> [Material supplied]
......

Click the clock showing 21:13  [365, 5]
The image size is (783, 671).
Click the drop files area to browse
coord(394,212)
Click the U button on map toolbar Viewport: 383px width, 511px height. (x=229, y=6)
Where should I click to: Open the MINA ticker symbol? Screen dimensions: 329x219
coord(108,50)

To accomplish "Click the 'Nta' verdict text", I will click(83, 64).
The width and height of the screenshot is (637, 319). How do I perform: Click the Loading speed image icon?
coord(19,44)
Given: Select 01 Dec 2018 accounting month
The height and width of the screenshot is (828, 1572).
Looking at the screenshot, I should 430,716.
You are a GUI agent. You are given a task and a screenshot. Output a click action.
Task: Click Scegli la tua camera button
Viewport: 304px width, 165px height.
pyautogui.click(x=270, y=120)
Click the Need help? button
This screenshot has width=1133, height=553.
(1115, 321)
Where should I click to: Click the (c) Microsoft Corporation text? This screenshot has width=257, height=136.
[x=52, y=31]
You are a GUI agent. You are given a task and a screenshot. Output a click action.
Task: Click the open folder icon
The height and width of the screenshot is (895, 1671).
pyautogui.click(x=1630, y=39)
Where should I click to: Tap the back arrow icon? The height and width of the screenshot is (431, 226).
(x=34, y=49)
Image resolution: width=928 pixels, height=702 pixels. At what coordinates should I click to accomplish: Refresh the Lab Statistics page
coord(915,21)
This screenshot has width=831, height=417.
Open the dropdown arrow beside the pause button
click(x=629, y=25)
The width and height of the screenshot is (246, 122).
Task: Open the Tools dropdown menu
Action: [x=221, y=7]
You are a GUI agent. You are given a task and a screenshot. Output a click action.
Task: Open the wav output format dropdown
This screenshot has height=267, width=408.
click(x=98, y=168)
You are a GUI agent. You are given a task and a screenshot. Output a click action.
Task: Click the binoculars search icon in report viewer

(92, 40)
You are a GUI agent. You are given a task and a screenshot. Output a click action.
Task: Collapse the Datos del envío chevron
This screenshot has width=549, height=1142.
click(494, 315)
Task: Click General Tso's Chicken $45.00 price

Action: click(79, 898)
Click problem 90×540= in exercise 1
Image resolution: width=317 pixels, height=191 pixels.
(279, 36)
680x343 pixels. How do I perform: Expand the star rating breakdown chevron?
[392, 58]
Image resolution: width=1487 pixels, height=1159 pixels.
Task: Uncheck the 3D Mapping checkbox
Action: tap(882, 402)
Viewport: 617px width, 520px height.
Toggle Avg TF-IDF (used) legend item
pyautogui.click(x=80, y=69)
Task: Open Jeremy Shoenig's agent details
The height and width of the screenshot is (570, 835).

......

> [Activity]
All lines from the one containing "680x343 pixels. How" to the end of the records, both ends included, should be printed exactly and on their own.

> [Task output]
680x343 pixels. How do I perform: Expand the star rating breakdown chevron?
[392, 58]
Image resolution: width=1487 pixels, height=1159 pixels.
Task: Uncheck the 3D Mapping checkbox
Action: tap(882, 402)
Viewport: 617px width, 520px height.
Toggle Avg TF-IDF (used) legend item
pyautogui.click(x=80, y=69)
Task: Open Jeremy Shoenig's agent details
The height and width of the screenshot is (570, 835).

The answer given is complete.